## SOURCE MATERIAL

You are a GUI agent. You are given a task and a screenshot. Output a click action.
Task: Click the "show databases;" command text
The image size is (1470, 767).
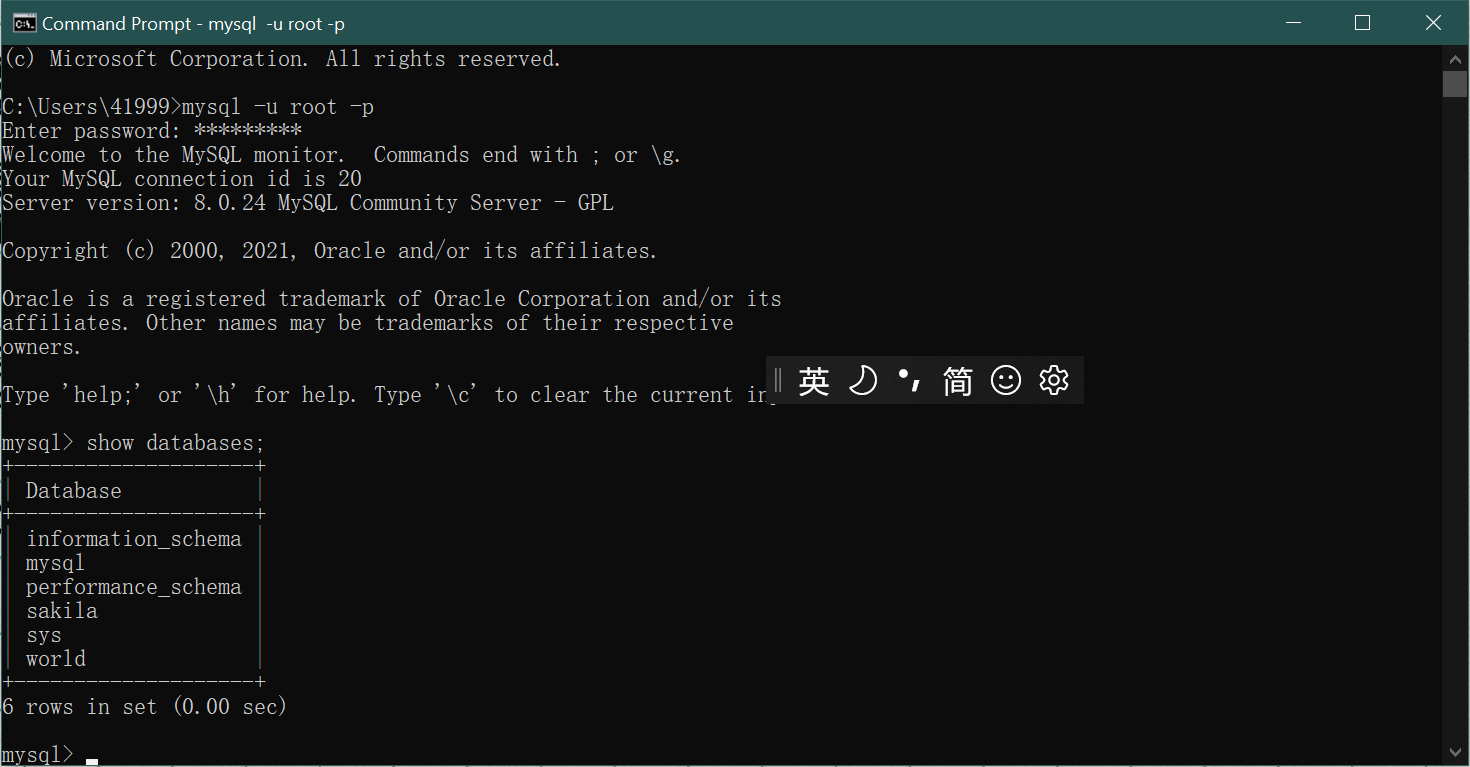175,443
--
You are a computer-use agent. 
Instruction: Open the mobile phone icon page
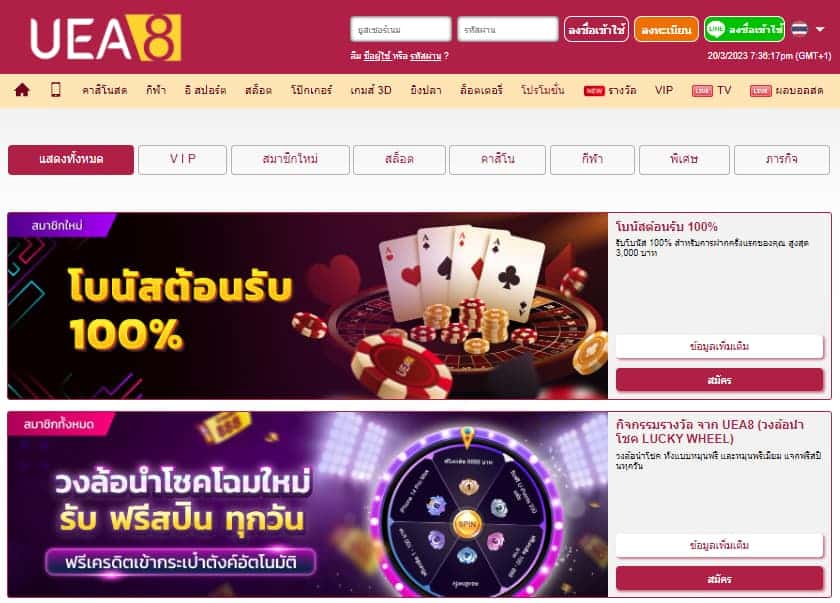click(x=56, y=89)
--
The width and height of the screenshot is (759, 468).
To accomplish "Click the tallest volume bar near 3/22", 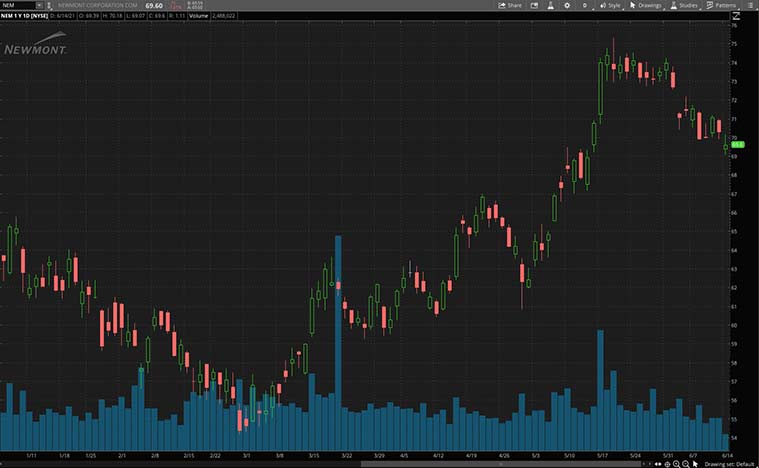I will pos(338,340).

## WHAT IS EXPECTED
Locate and copy each line in the data above that includes the word "agent".

## RESPONSE TO THE TASK
You are a GUI agent. You are given a task and a screenshot. Output a click action.
You are a computer-use agent. 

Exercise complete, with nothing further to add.